Cookery book by Kenelm Digby

The Closet of the Eminently Learned Sir Kenelme Digbie Kt. Opened, (Note: The complete title is The closet of the eminently learned Sir Kenelm Digbie Kt. opened: Whereby is discovered several ways for making of metheglin, sider, cherry-wine &c. together with excellent directions for cookery: as also for preserving, conserving, candying, &c.) commonly known as The Closet Opened, is an English cookery book first printed in 1669. The title page states that it is based upon the writings of Sir Kenelm Digby, "published by his son's consent".

The book gives recipes for traditional English dishes such as meat pies, pasties and syllabub, but also reflects on Digby's travels around Europe, with recipes such as "Pan Cotto, as the Cardinals use in Rome". The book echoes an earlier age with some hundred recipes for brewing mead and metheglin.

==Book==

===Approach===
The book consists entirely of recipes, with no structured introduction. There are no illustrations. There is an alphabetical index at the end.

Digby makes use of ingredients including flowers, vegetables, meats, herbs, spices, alcohol, fruits and berries, eggs, milk, grains, and honey.

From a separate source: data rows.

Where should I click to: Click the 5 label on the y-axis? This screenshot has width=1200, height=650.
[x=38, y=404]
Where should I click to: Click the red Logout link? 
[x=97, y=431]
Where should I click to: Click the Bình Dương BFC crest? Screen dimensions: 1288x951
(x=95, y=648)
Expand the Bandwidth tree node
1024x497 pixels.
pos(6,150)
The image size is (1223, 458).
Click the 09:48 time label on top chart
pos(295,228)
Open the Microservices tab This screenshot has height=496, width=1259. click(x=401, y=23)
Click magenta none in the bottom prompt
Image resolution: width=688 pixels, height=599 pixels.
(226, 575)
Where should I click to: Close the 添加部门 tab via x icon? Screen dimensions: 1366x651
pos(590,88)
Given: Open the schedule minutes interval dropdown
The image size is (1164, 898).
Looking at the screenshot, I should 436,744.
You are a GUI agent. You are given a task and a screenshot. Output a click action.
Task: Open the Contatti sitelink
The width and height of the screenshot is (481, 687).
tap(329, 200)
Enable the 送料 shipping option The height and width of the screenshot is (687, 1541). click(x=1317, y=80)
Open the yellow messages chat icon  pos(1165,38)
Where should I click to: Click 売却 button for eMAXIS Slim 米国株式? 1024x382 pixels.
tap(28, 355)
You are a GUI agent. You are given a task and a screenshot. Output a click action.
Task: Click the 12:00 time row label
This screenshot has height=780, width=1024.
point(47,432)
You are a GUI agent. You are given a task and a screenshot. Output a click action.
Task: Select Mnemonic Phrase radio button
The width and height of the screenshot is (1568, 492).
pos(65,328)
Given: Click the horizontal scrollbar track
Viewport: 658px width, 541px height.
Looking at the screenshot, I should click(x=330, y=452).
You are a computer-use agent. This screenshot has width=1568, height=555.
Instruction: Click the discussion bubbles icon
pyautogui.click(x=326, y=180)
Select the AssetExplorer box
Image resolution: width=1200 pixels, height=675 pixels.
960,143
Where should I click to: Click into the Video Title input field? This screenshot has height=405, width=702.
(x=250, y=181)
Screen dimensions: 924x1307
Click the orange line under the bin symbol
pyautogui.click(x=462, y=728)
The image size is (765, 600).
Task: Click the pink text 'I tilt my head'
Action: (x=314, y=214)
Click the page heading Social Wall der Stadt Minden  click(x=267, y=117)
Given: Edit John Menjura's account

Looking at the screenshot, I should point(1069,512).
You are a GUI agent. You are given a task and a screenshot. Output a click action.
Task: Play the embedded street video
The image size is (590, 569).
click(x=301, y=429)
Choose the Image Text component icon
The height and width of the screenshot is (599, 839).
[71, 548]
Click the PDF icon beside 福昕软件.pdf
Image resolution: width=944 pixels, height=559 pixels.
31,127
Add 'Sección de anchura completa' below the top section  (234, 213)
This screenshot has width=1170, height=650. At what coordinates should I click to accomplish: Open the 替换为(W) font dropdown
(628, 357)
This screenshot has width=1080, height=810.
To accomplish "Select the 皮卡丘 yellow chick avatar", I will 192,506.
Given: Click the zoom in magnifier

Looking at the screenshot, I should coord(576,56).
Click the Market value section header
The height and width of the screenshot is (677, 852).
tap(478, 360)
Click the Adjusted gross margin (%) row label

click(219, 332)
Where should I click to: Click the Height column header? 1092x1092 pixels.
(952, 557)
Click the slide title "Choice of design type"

Foreign influence can be seen in recipes such as "Pan Cotto, as the Cardinals use in Rome", and "A savoury and nourishing boiled Capon, Del Conte di Trino, a Milano," which calls for costly ambergris, dates, raisins, currants and sugar; the bird is boiled inside an ox bladder.

Advice is given that diverges from the recipe headings onto related topics. In "Tea with Eggs", it is advised not to let tea soak too long in hot water "which makes it extract into itself the earthy parts of the herb", but "The water is to remain upon it no longer then whiles you can say the Miserere Psalm very leisurely... Thus you have only the spiritual parts of the Tea".

Similarly under "Pan Cotto", the author gives general advice upon breakfasting, recommending "juyce of Orange" (orange juice), cream of oatmeal or barley, and ending "Two poched eggs with a few fine dry-fryed Collops of pure Bacon, are not bad for breakfast, or to begin a meal".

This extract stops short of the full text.